**What is expected:** For each line in the data below that has the word "Link", copy that line.

**Material for the task:**
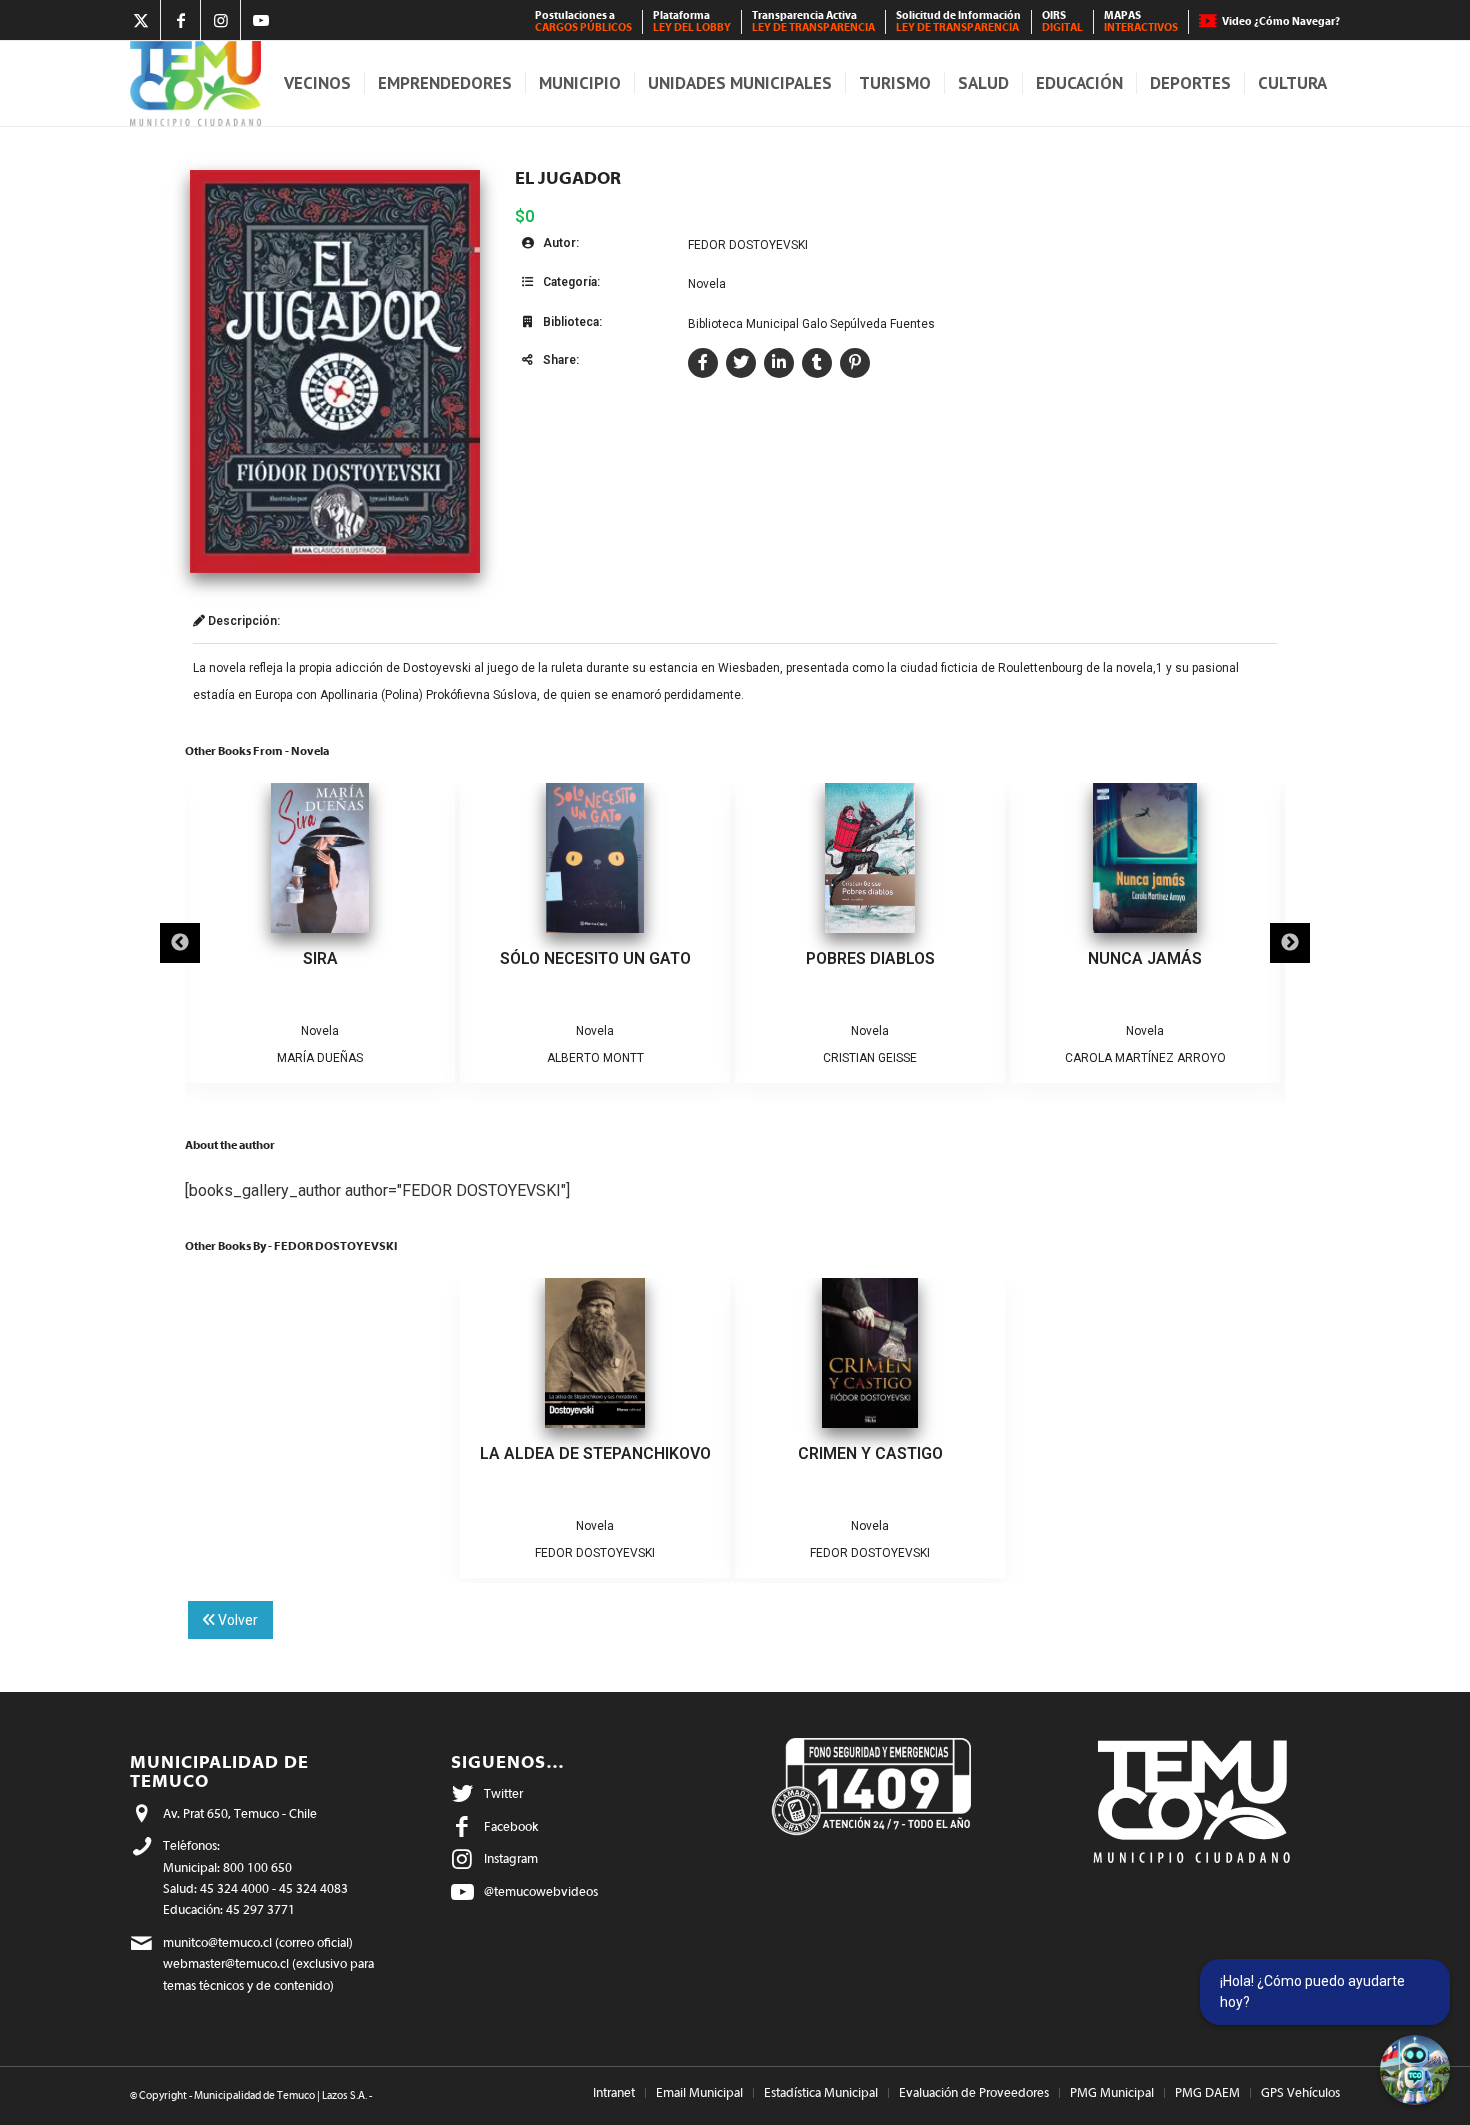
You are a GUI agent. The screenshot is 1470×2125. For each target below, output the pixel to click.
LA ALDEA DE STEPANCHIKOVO (595, 1453)
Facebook (511, 1826)
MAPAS (1141, 21)
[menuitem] (584, 22)
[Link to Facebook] (180, 20)
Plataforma (692, 21)
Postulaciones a (583, 21)
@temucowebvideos (541, 1891)
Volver (236, 1620)
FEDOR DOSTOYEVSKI (748, 245)
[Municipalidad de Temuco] (195, 83)
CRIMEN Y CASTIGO (870, 1453)
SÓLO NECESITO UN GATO (595, 958)
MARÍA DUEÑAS (320, 1058)
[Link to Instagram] (220, 20)
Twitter (503, 1793)
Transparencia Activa (813, 21)
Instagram (511, 1858)
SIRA (320, 958)
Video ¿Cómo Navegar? (1281, 21)
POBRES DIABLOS (870, 958)
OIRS (1062, 21)
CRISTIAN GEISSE (870, 1058)
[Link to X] (140, 20)
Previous (180, 943)
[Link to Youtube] (261, 20)
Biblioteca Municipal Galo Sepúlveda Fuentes (811, 324)
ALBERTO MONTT (595, 1058)
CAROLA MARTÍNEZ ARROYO (1145, 1058)
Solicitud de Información (958, 21)
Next (1290, 943)
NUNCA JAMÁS (1145, 958)
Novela (707, 284)
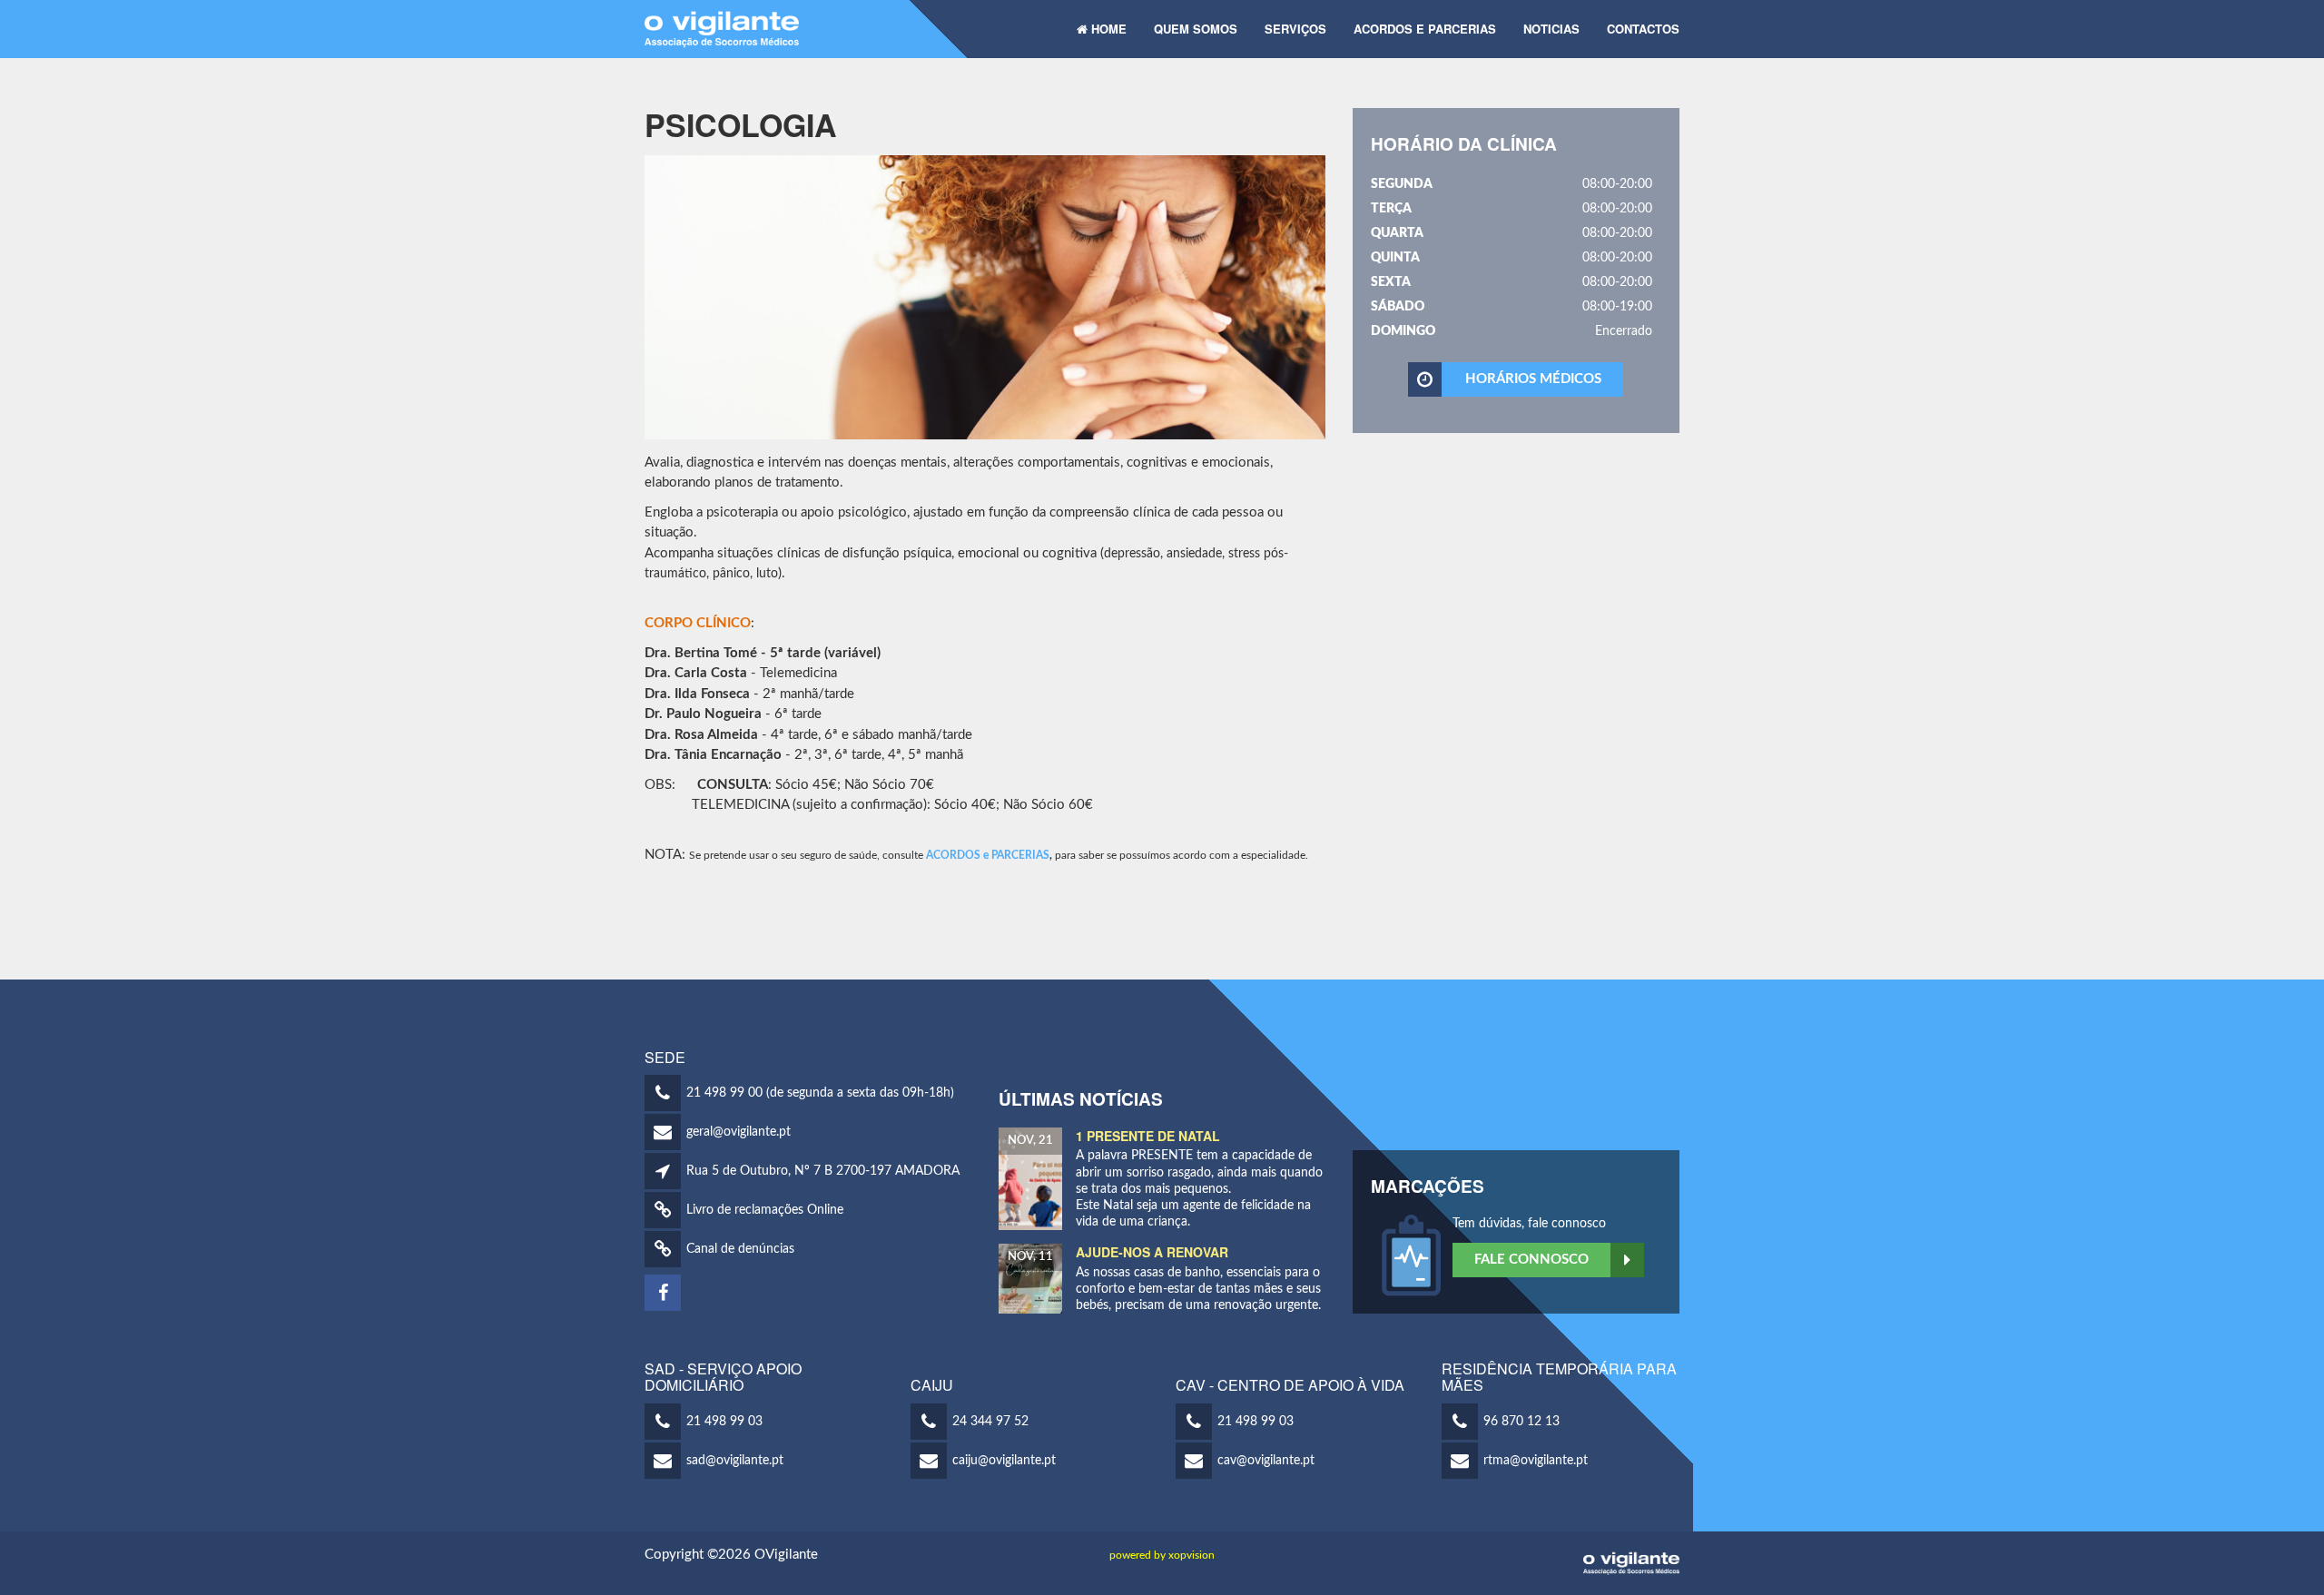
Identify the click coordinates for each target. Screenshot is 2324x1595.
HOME (1107, 28)
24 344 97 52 (990, 1421)
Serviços (1295, 28)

**Answer box:**
[Link to Facebook] (180, 20)
[Link to Instagram] (220, 20)
[Link to X] (140, 20)
[Link to Youtube] (261, 20)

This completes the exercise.